The revised forecast shows the district maintaining more than that amount at the end of the 2013 and is projected to have a little more than $24 million on hand by the end of fiscal year 2014, but the dwindling balances anticipated after that take the district well below that number.
"We are one of four districts in central Ohio that is triple-A bond-rated," Geistfeld said.
He said the state's biennium budget for 2012-13 caused a wide range of funding decreases, which resulted in a reduction of about $2.2 million in revenue compared to 2011 and an additional reduction of about $540,000 this year.
He said the latest biennium budget, approved for 2014-15, will have "little impact" on the Upper Arlington district over the next two years. The funding formula includes a guarantee that allows districts to receive at least the same gross funding as they received in fiscal year 2013.
Geistfeld said real estate taxes accounted for about 78 percent of the district's general fund operating revenue in 2013.
He said projected real estate collections each year through 2018 remain relatively flat, staying between $58 million and $60 million.
The district did experience an increase in the public utility personal property tax by almost $800,000, according to Geistfeld, who said that is expected to continue each year due to a new power transmission line installed under Lane Avenue by American Electric Power.

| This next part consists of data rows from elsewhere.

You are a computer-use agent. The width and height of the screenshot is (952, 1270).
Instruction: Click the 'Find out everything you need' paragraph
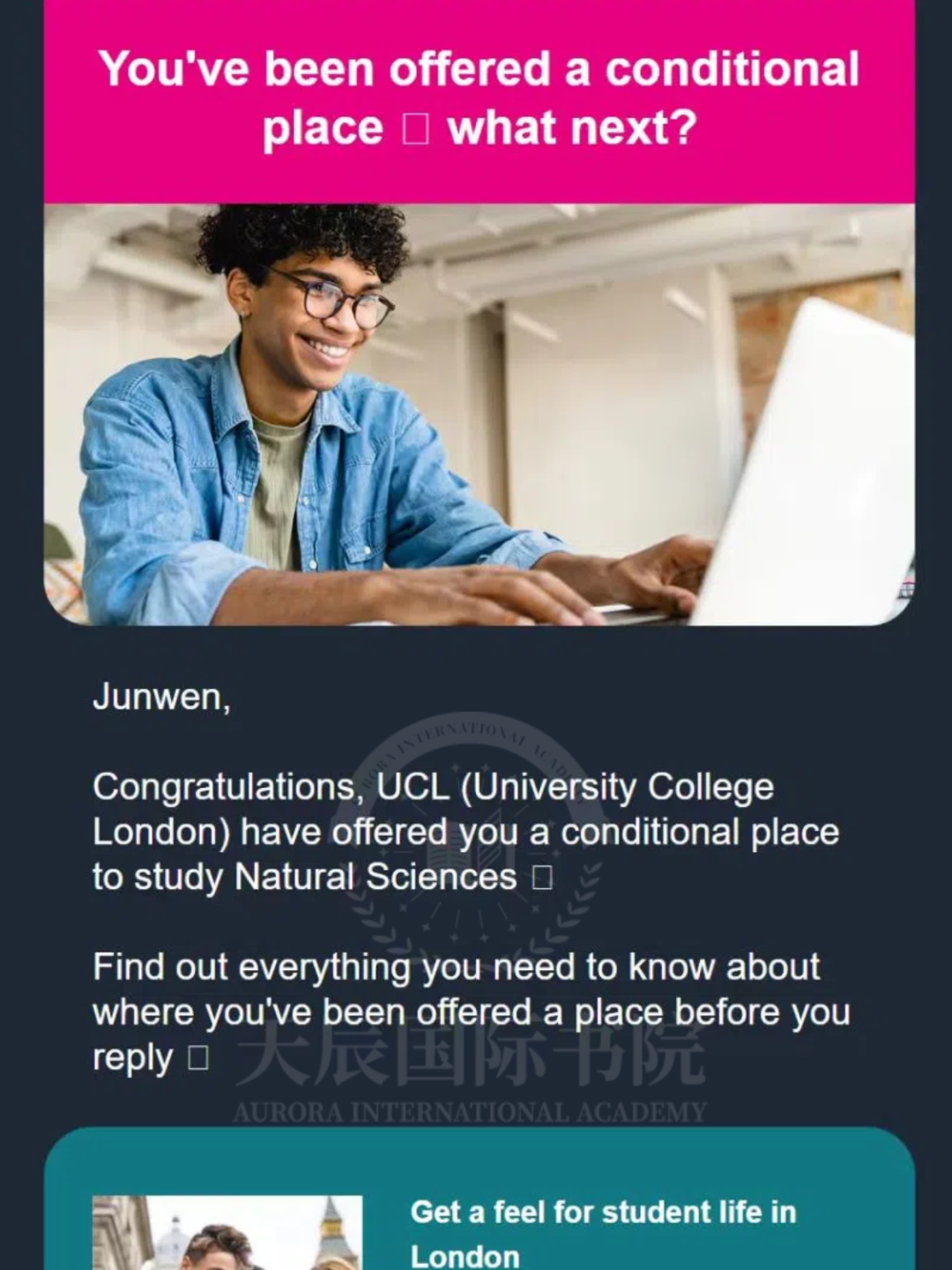point(472,1012)
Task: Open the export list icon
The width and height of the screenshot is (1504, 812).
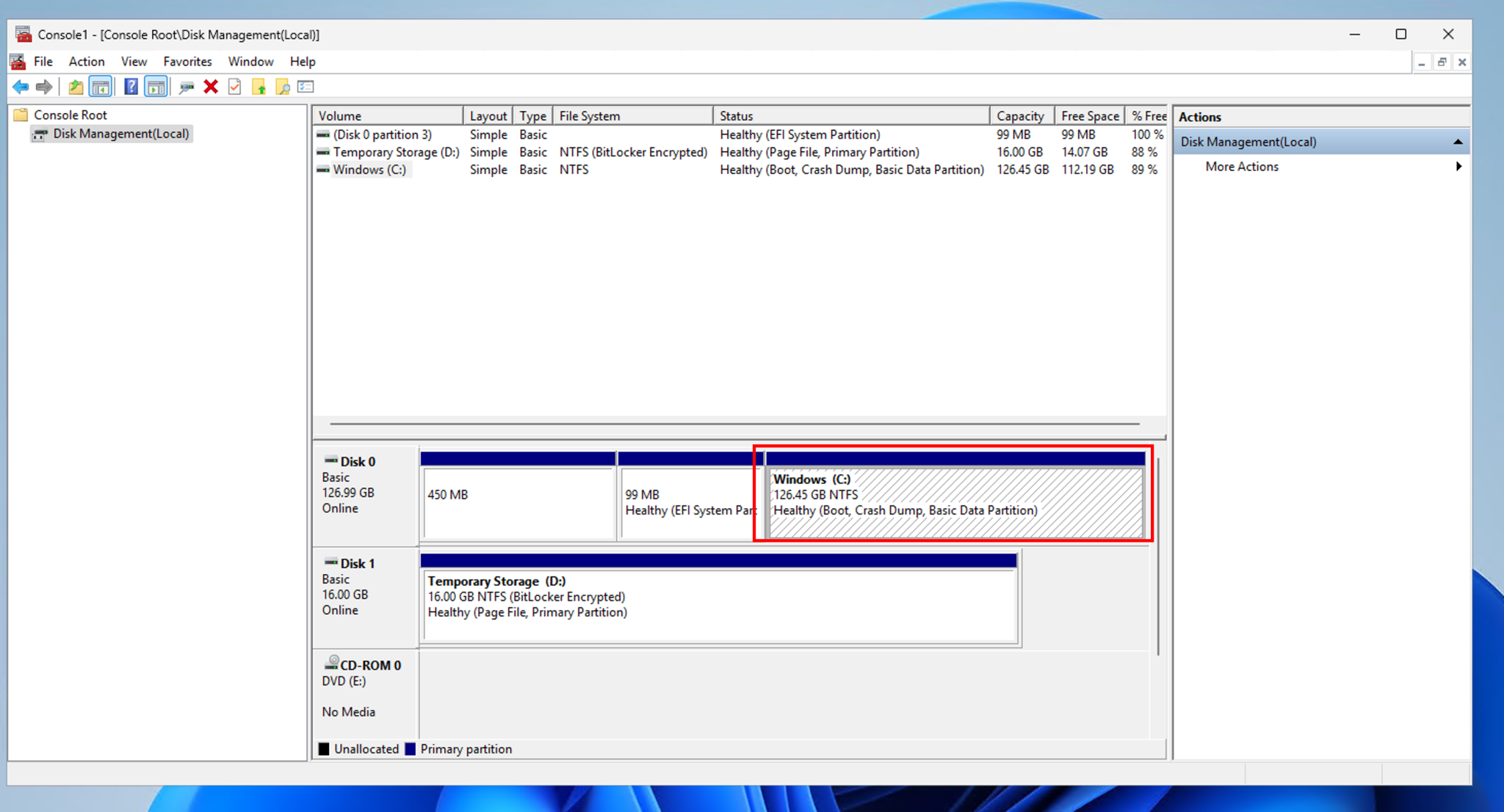Action: coord(306,86)
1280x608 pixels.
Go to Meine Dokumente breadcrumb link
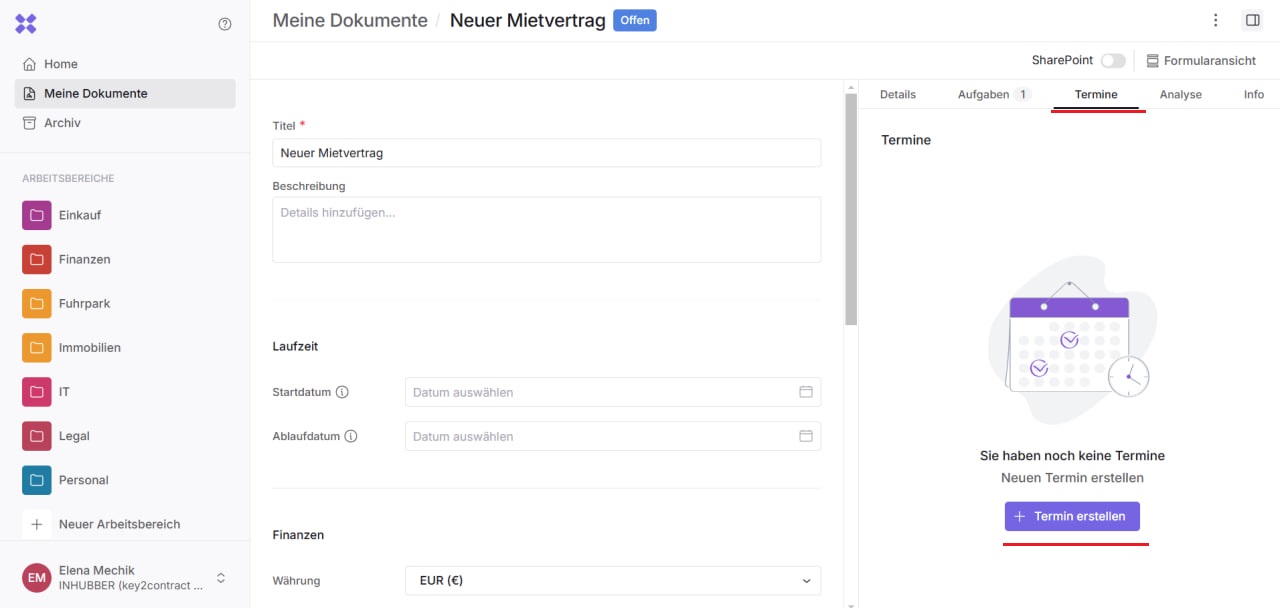(350, 20)
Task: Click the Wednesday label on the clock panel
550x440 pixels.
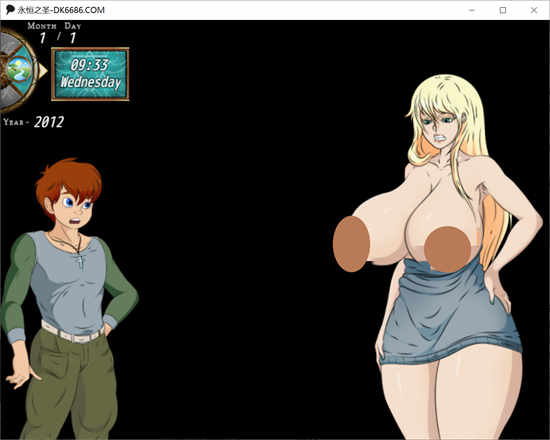Action: (90, 82)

Personnel services accounted for 64 percent of total expenditures this year, Geistfeld said
He said salaries and wages are based on negotiated agreements which expire in December for support staff and December 2014 for teachers.
He said the district eliminated 30 staff positions as part of about $3 million in reductions after the failure of a 5.8-mill operating levy in 2013, which is estimated to cause a decrease in salary expenditures of $2 million by the end of fiscal year 2014 and an additional $400,000 in fiscal year 2015.
Geistfeld said the forecast predicts that annual health insurance premiums will increase by 10 percent to 12 percent after this year, based on current insurance trends and additional costs associated with the Affordable Health Care Act.
"Benefits are a challenging area, but next year, teachers will pay 25 percent more of their health care costs than they paid last year," he said.
Geistfeld said if the 4-mill levy is approved by voters, and the district's efficiency project succeeds, the bottom line would look much better. Instead of a budget deficit in 2018, he would predict a fund balance of about $27 million in 2017 and $22 million in 2018.
"This would be right where we want to be," he said. "We have to be focused not just on one year's needs, but on five years."